→ WHAT THE TASK REQUIRES: Line by line, the entries below are to be reproduced unaltered.

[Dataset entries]
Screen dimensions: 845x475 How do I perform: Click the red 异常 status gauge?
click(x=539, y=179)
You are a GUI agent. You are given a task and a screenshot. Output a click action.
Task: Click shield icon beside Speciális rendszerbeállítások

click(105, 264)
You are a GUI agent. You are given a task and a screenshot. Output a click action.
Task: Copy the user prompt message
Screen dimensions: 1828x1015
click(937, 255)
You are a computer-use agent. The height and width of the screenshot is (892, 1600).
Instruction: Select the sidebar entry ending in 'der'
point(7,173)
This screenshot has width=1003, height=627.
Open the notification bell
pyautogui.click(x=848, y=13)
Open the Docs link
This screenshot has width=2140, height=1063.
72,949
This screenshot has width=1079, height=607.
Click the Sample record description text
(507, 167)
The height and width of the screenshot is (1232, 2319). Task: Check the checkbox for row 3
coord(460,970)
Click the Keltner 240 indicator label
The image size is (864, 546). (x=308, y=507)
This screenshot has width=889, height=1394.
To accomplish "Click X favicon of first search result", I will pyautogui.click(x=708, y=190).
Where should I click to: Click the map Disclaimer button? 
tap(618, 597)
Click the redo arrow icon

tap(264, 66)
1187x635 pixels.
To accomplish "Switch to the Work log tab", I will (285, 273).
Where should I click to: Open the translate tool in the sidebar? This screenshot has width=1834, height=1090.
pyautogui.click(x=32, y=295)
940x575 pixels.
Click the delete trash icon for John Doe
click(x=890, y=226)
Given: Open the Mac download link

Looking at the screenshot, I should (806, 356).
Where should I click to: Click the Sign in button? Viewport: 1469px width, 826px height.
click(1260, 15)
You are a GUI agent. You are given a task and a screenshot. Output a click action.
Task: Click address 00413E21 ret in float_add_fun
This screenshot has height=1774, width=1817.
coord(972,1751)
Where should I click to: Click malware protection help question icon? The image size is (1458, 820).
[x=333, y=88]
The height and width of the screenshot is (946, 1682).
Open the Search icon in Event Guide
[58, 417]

→ YOUR SOLUTION:
Screen dimensions: 845x475 How do I perform: Click the red 异常 status gauge?
click(x=539, y=179)
You are a GUI agent. You are given a task and a screenshot. Output a click action.
Task: Click shield icon beside Speciális rendszerbeállítások

click(105, 264)
You are a GUI agent. You are given a task and a screenshot. Output a click action.
Task: Copy the user prompt message
Screen dimensions: 1828x1015
click(937, 255)
You are a computer-use agent. The height and width of the screenshot is (892, 1600).
Instruction: Select the sidebar entry ending in 'der'
point(7,173)
This screenshot has width=1003, height=627.
Open the notification bell
pyautogui.click(x=848, y=13)
Open the Docs link
This screenshot has width=2140, height=1063.
72,949
This screenshot has width=1079, height=607.
Click the Sample record description text
(507, 167)
The height and width of the screenshot is (1232, 2319). Task: Check the checkbox for row 3
coord(460,970)
Click the Keltner 240 indicator label
The image size is (864, 546). (x=308, y=507)
This screenshot has width=889, height=1394.
To accomplish "Click X favicon of first search result", I will pyautogui.click(x=708, y=190).
Where should I click to: Click the map Disclaimer button? 
tap(618, 597)
Click the redo arrow icon

tap(264, 66)
1187x635 pixels.
To accomplish "Switch to the Work log tab", I will (285, 273).
Where should I click to: Open the translate tool in the sidebar? This screenshot has width=1834, height=1090.
pyautogui.click(x=32, y=295)
940x575 pixels.
Click the delete trash icon for John Doe
click(x=890, y=226)
Given: Open the Mac download link

Looking at the screenshot, I should (806, 356).
Where should I click to: Click the Sign in button? Viewport: 1469px width, 826px height.
click(1260, 15)
You are a GUI agent. You are given a task and a screenshot. Output a click action.
Task: Click address 00413E21 ret in float_add_fun
This screenshot has height=1774, width=1817.
coord(972,1751)
Where should I click to: Click malware protection help question icon? The image size is (1458, 820).
[x=333, y=88]
The height and width of the screenshot is (946, 1682).
Open the Search icon in Event Guide
[58, 417]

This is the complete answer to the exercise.